(The problem):
Render the lines below as a JSON list of strings, one string per line and no blank lines. Start at the first line and end with the line that contains "pos(150,162)", including both, and omit the pictures.

─── Dataset rows ───

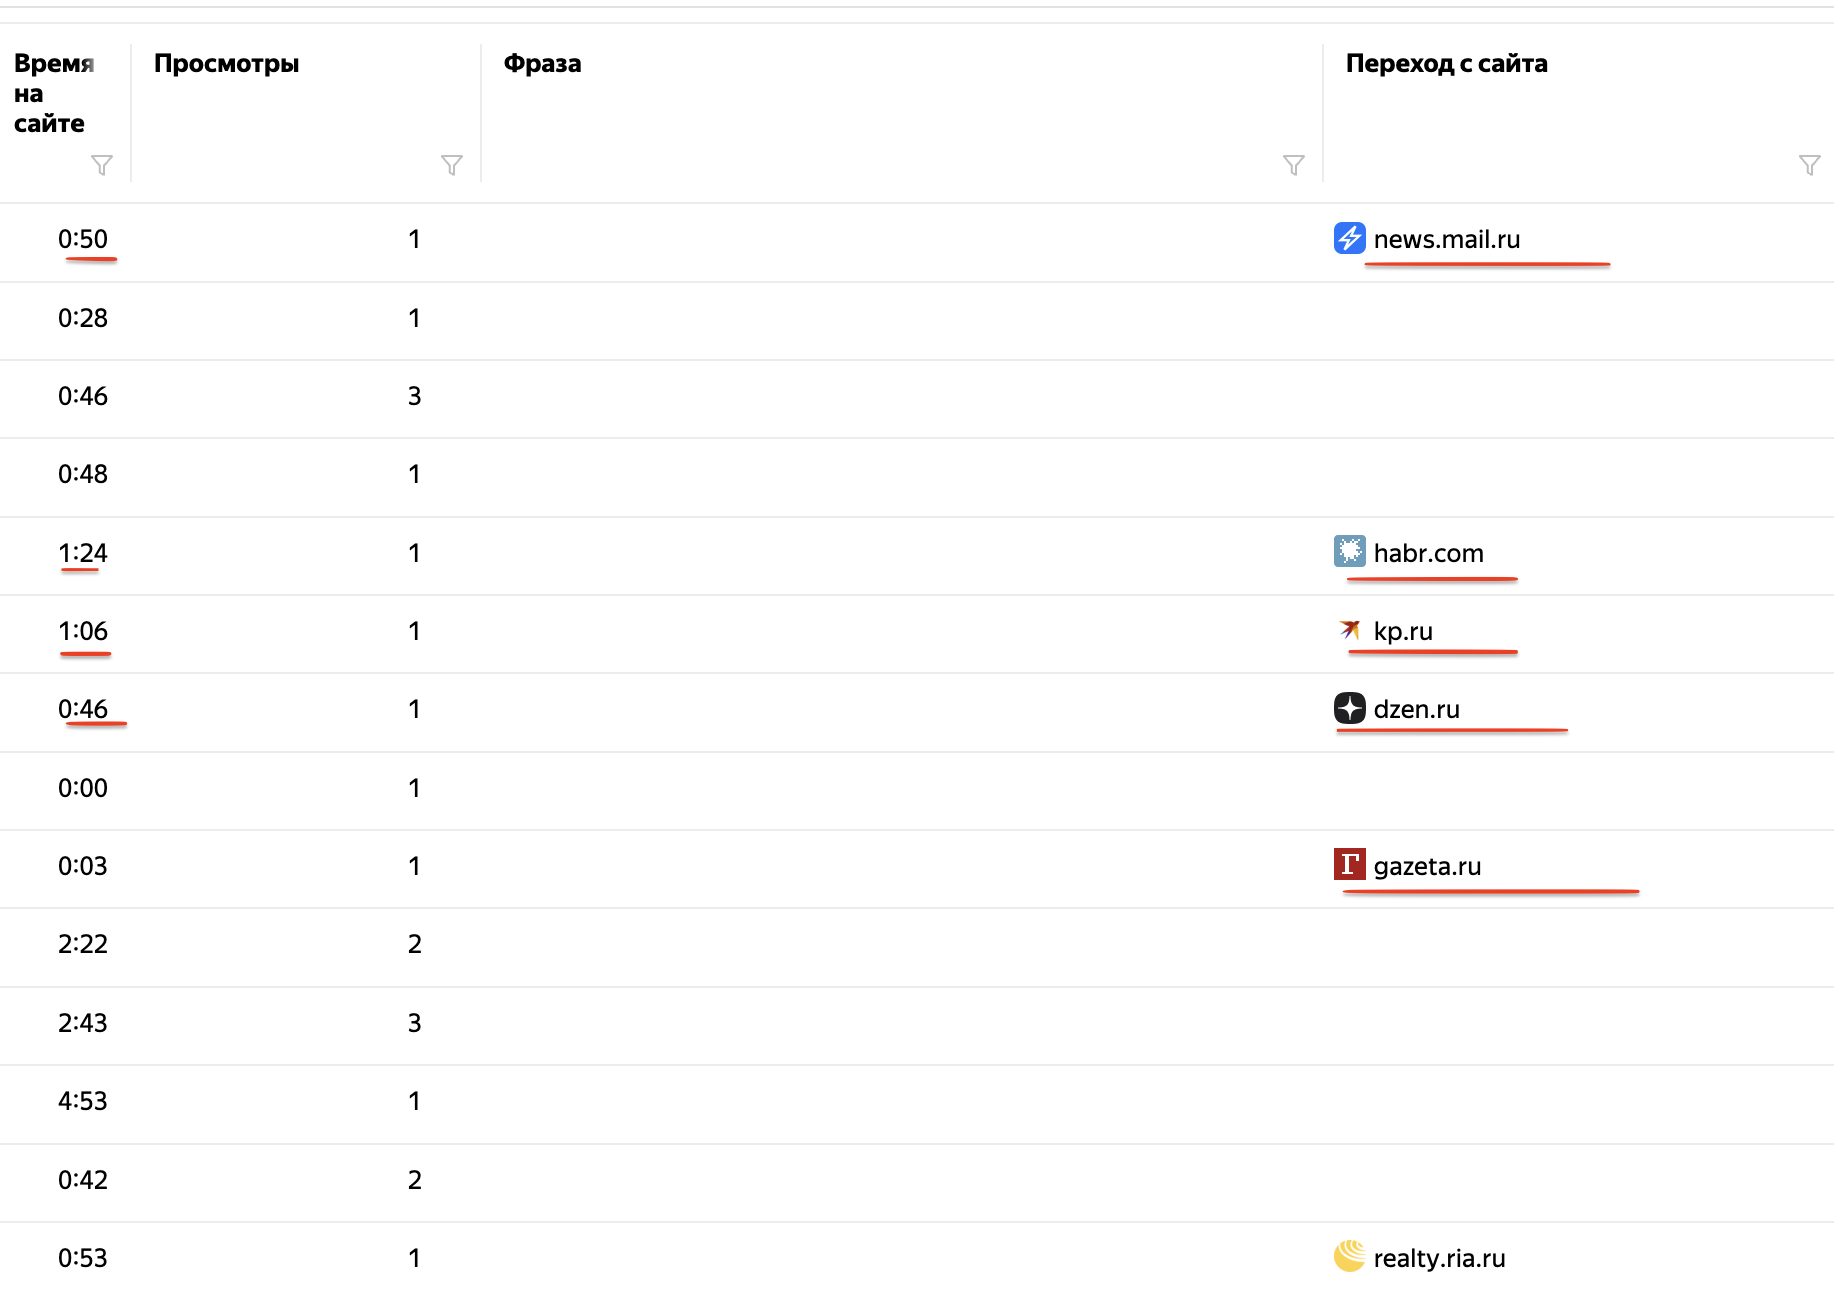Click the gazeta.ru red Г favicon
Image resolution: width=1834 pixels, height=1298 pixels.
pos(1350,864)
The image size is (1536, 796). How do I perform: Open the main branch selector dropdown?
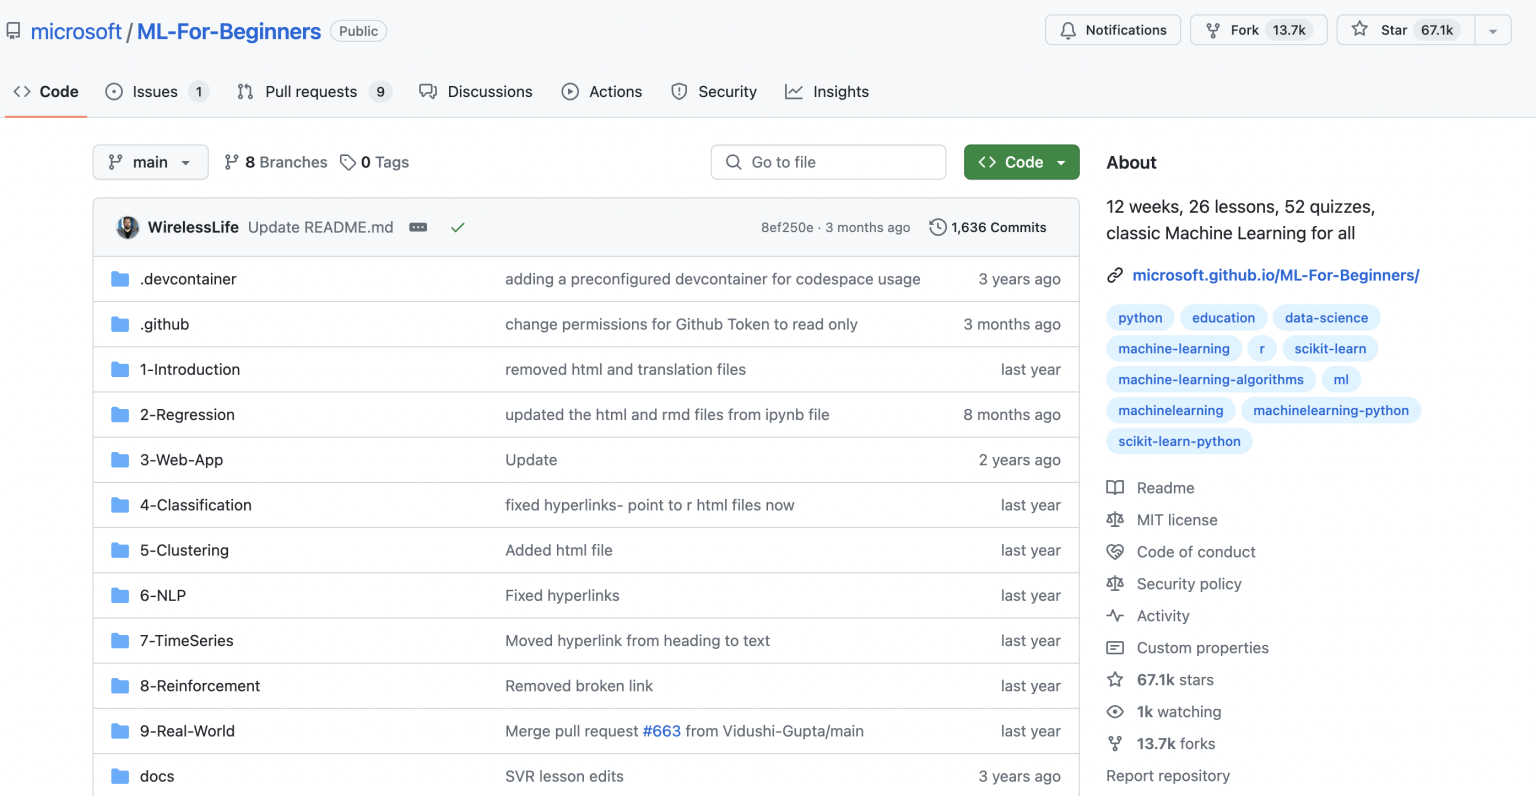pos(150,162)
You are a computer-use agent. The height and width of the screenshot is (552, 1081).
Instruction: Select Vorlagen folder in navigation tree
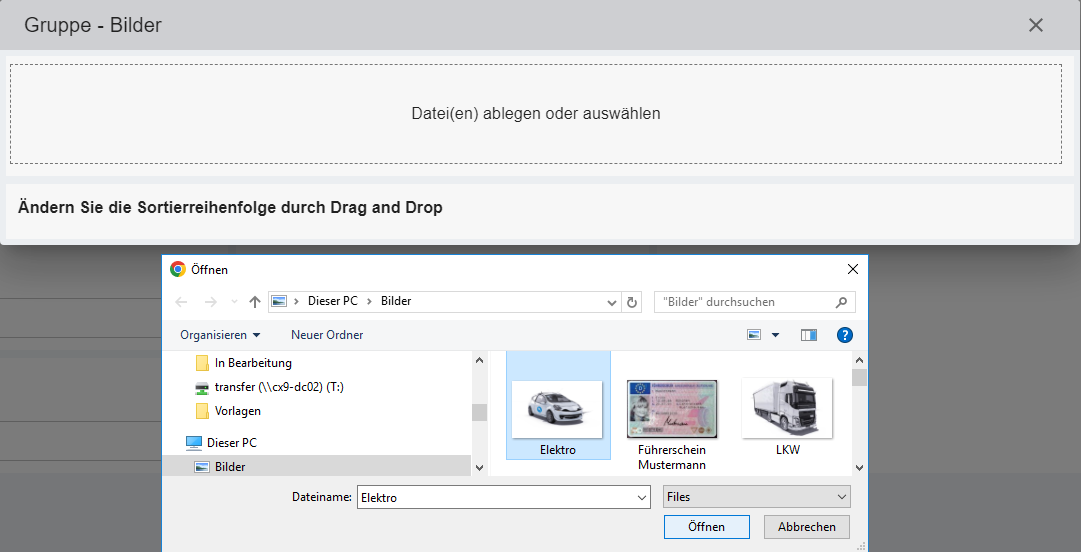[x=237, y=411]
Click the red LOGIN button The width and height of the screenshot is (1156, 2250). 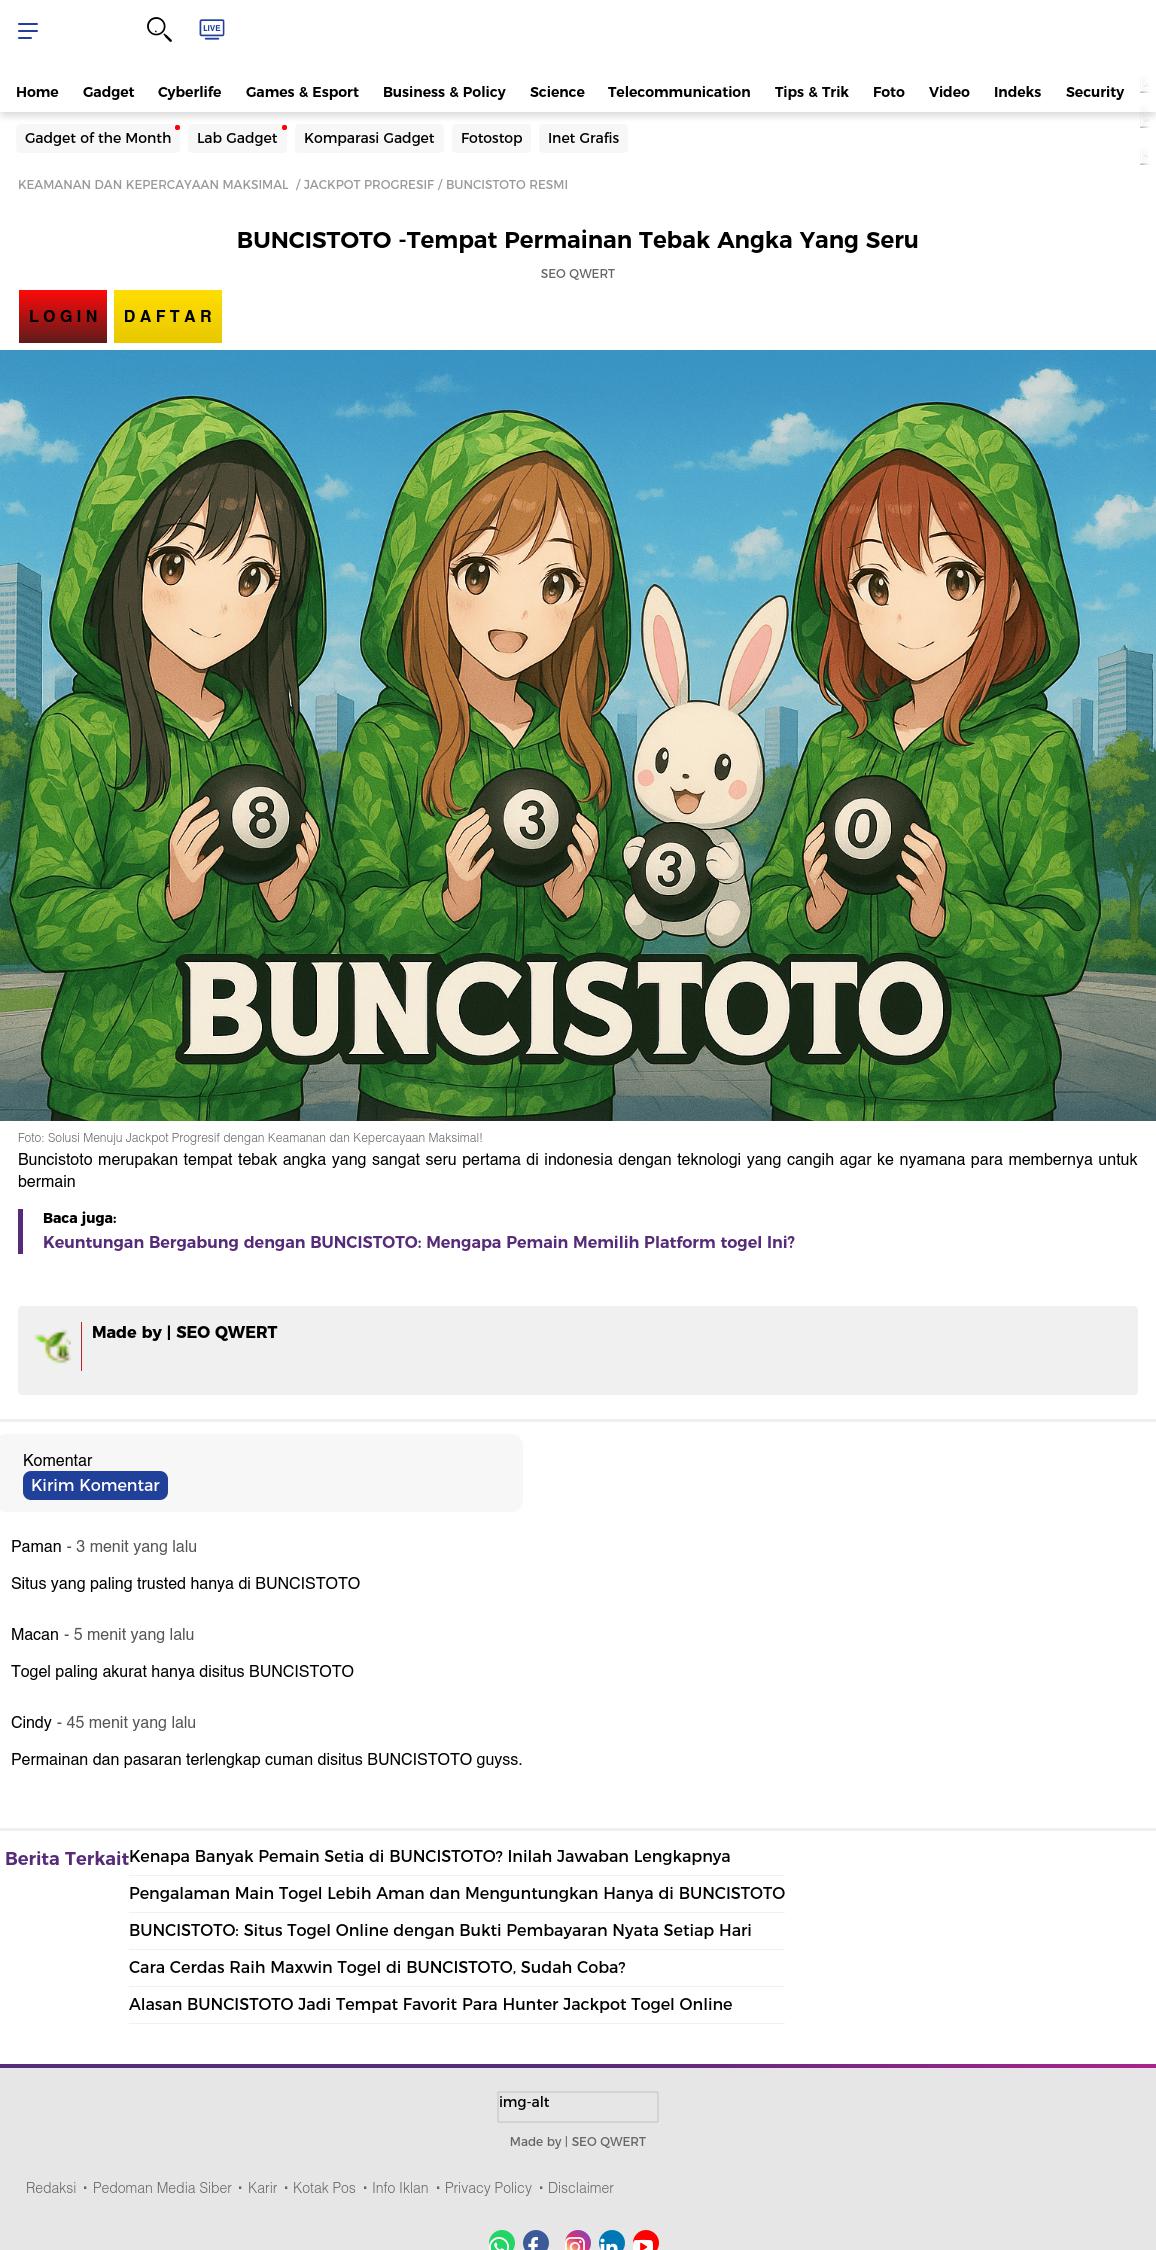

───

(Output for this exercise):
[
  "Click the gazeta.ru red Г favicon",
  "Image resolution: width=1834 pixels, height=1298 pixels.",
  "pos(1350,864)",
  "The image size is (1536, 796). How do I perform: Open the main branch selector dropdown?",
  "pos(150,162)"
]